§ **SELECTED PASSAGE**:
* * * * * * *
American-born Carl spent his childhood years in the Belgian Congo speaking fluent French and Swahili. Returning to the US in his mid-teens, Carl quickly became restless for more overseas adventures and in 1963 headed off to Hong Kong for a year of university. Taking the advice of an Old China Hand to “see South Vietnam before it fell,” Carl caught a French freighter down to Saigon during the Chinese New Year, or the Vietnamese Tet, in early 1964. With the war still in its early days, he was immediately entranced and his relationship with Vietnam became a love affair - and a marriage -- that’s gone through the intensity of war and joys of peace.
Always keen to show off authentic Vietnamese cuisine, Carl and Kim-Dung opened the Old Saigon Restaurant in Sydney’s Newtown which quickly established a devoted following and reputation. They returned to Vietnam for the first time in 1995. In 2001, they worked as consultants on Phillip Noyce’s The Quiet American based on Graham Greene’s famous novel of the French Indo-China War starring Michael Caine, Brendan Fraser and Do Thi Hai-Yen. After five years on the NSW South Coast, they moved to Brisbane in 2003. Carl is the author of Odyssey Publication’s guide to Australia, now going into its 6th edition, and is working on a similar guide for Vietnam. |
From a strongly traditional family in the Mekong Delta, Kim-Dung (pronounced Kim-Yung) was born and raised in the small northern Mekong Delta province of Go Cong, today’s Tien Giang province. She developed an early passion for cooking from her mother and tailoring from her father. After falling in love with an American aid worker named Carl Robinson, they married and moved to Saigon where he became a war correspondent until the war’s end in 1975. After two years in New York, they settled in Australia with their three children. Kim-Dung qualified as an interpreter in Australia worked on legal, social and education cases involving the Vietnamese community before offered a full-time position with a Commonwealth Government department, a position she held until 1998. Taking leave in 1989, she worked for several months in Hong Kong with the United Nations High Commission for Refugees (UNHCR) dealing with a massive influx of Vietnamese.
* * * * * * *
§ **INFORMATION PROVIDED**:
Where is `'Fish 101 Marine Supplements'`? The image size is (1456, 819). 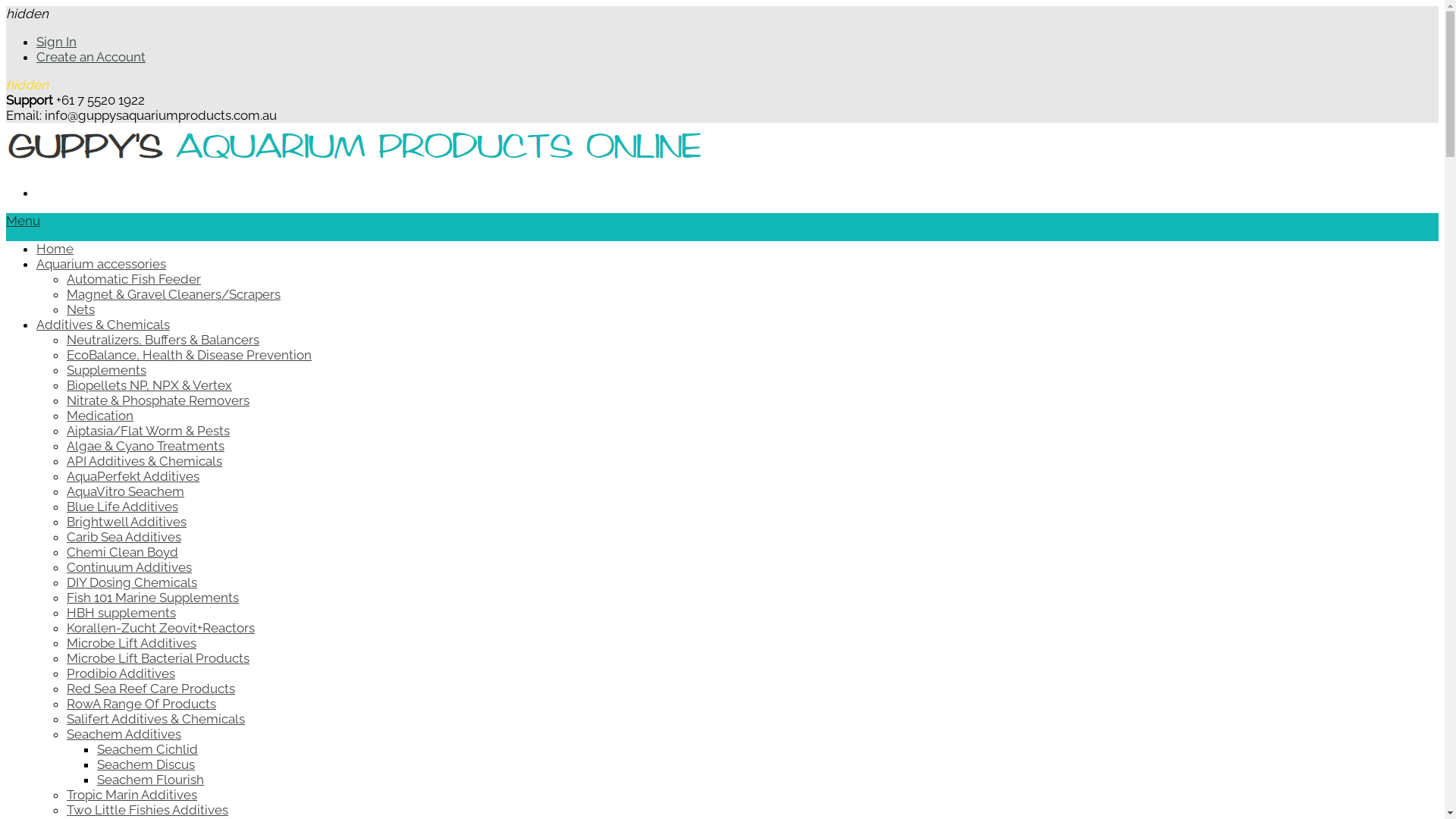 'Fish 101 Marine Supplements' is located at coordinates (152, 596).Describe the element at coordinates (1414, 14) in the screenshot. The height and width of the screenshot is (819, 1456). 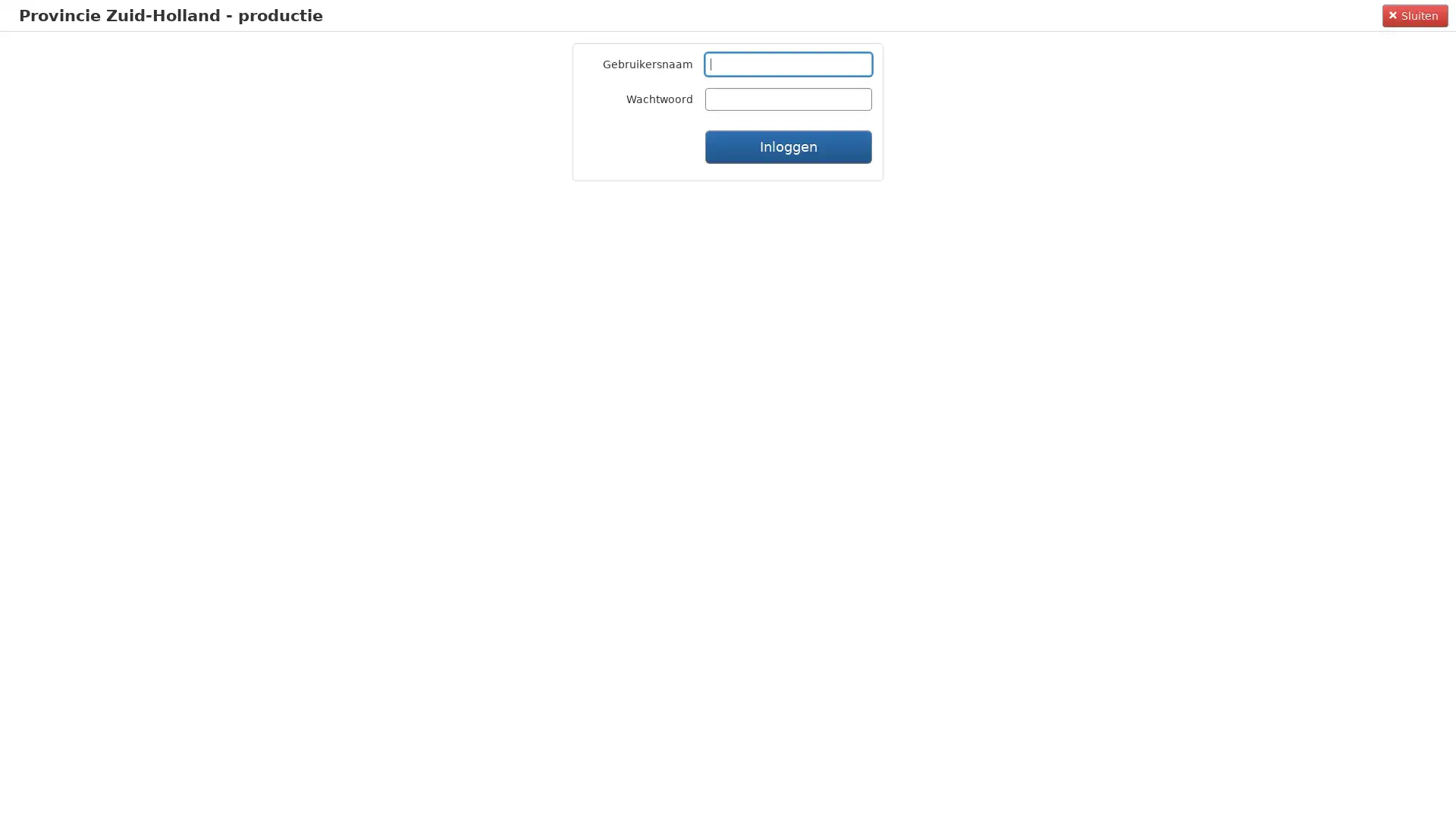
* * * * * * *
§ **TASK INSTRUCTIONS**:
In the biographical text about Carl and Kim-Dung, what restaurant did the couple open in Sydney's Newtown?

§ **SOLUTION TO THE EXERCISE**:
The Old Saigon Restaurant.